Highlights & Insights¶
- Unified view for separate concepts: Using the 1964 Nadaraya-Watson kernel regression to unify MoE routing, FFN output layers, and kernel regression explains why "Softmax is just one kernel among many" and opens a new design space.
- Zero-cost plug-and-play: KERN adds no parameters (only one scalar \(\gamma\)) and requires no changes to training objectives while providing stable improvements, posing minimal barriers for engineering adoption.
- Transferable insight on scale invariance: Using \(\ell_2\) normalization to keep the second moment invariant to \(M\) brings Kaiming-style variance-preserving initialization to routers, an idea applicable to other component aggregation modules.
Limitations & Future Work¶
- Primarily examined on decoder-only LMs; performance in Vision MoE or multi-modal scenarios remains to be verified.
- Lacks direct quantitative analysis of expert load balancing metrics or utilization rates, despite theoretical arguments regarding gradient saturation.
- Removing the probability simplex constraint means routing weights are no longer directly interpretable as "probabilities," potentially affecting downstream interpretability or routing audits.
- Some experimental figures (e.g., Dense on Arxiv 512) show inconsistencies with overall trends; replication should follow the paper's curves.
Related Work & Insights¶
- vs. Softmax Routing: Softmax uses exponential activation + \(\ell_1\) norm to force weights into a probability distribution, prone to saturation and "dead" experts. KERN uses ReLU + \(\ell_2\) norm without the simplex constraint, alleviating saturation while maintaining scale invariance at zero cost.
- vs. Sigmoid Routing (DeepSeek, etc.): Sigmoid routing is a special case (no LN + Sigmoid activation) within this paper's framework.
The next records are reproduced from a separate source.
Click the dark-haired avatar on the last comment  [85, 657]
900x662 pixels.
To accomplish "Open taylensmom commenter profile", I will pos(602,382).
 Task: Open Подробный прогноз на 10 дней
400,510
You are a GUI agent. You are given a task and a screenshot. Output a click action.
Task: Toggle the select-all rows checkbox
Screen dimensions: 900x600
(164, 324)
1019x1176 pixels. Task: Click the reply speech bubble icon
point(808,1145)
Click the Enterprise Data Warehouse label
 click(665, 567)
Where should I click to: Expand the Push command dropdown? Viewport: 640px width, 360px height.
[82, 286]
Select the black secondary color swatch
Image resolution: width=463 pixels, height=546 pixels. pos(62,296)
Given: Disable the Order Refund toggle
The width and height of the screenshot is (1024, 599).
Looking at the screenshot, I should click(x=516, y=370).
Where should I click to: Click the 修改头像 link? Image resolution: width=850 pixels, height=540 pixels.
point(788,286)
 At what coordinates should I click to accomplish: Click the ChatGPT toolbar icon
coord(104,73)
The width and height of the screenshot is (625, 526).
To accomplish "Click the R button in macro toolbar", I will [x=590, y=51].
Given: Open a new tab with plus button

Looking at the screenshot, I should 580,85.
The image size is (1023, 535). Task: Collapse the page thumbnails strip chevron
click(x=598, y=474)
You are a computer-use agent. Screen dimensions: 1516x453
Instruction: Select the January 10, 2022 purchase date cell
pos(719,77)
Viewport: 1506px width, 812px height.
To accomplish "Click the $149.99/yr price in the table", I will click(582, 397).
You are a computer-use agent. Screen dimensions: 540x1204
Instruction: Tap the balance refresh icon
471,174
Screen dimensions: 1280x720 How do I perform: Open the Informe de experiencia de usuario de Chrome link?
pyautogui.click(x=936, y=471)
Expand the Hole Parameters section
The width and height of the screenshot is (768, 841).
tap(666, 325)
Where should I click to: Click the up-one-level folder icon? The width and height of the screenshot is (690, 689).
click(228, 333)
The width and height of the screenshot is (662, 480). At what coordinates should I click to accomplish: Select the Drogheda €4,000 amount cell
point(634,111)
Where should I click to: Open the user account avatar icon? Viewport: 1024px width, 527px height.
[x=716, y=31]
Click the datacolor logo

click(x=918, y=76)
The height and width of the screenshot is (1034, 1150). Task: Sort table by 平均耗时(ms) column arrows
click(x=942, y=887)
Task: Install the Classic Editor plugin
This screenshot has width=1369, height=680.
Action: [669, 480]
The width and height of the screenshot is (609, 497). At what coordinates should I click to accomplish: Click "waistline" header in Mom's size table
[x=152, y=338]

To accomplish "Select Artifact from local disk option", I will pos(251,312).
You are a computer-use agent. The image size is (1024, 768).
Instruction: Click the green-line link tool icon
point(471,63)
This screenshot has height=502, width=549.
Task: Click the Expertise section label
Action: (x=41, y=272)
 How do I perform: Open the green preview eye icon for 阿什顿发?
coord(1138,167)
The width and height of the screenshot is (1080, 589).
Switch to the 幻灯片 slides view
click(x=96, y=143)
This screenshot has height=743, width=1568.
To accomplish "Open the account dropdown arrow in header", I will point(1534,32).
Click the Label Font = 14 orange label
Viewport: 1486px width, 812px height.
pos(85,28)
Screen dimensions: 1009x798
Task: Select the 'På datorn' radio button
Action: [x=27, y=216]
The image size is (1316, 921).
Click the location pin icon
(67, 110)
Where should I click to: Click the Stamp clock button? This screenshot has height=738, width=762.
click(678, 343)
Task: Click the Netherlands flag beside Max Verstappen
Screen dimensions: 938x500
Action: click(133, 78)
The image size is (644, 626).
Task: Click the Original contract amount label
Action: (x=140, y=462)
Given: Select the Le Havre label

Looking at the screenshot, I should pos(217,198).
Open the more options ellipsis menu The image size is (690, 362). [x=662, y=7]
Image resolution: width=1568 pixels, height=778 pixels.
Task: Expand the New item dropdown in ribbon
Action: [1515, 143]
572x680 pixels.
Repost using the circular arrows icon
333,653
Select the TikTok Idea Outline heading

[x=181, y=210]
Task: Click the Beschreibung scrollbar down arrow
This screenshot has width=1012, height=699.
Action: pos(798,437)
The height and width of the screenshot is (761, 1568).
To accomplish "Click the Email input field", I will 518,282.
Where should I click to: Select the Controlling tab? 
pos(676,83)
KERN further generalizes this to an FFN-style kernel and marginally outperforms Sigmoid in most settings.
- vs. "FFN as Key-Value Memory" (Geva et al.): While that work views FFN as static memory, this paper treats "FFN output layer = adaptive kernel weights × values," linking it to MoE and Nadaraya-Watson for a unified routing design template.
Rating¶
- Novelty: ⭐⭐⭐⭐⭐ High; the Nadaraya-Watson unification provides strong explanatory power and a new design path.
- Experimental Thoroughness: ⭐⭐⭐⭐ Broad coverage of scale and sparsity, though lacking direct expert balance metrics.
- Writing Quality: ⭐⭐⭐⭐ Clear derivation and logical progression from interpretation to design.
- Value: ⭐⭐⭐⭐⭐ High; zero-cost, plug-and-play, and increasingly effective at scale—likely a new standard MoE routing baseline.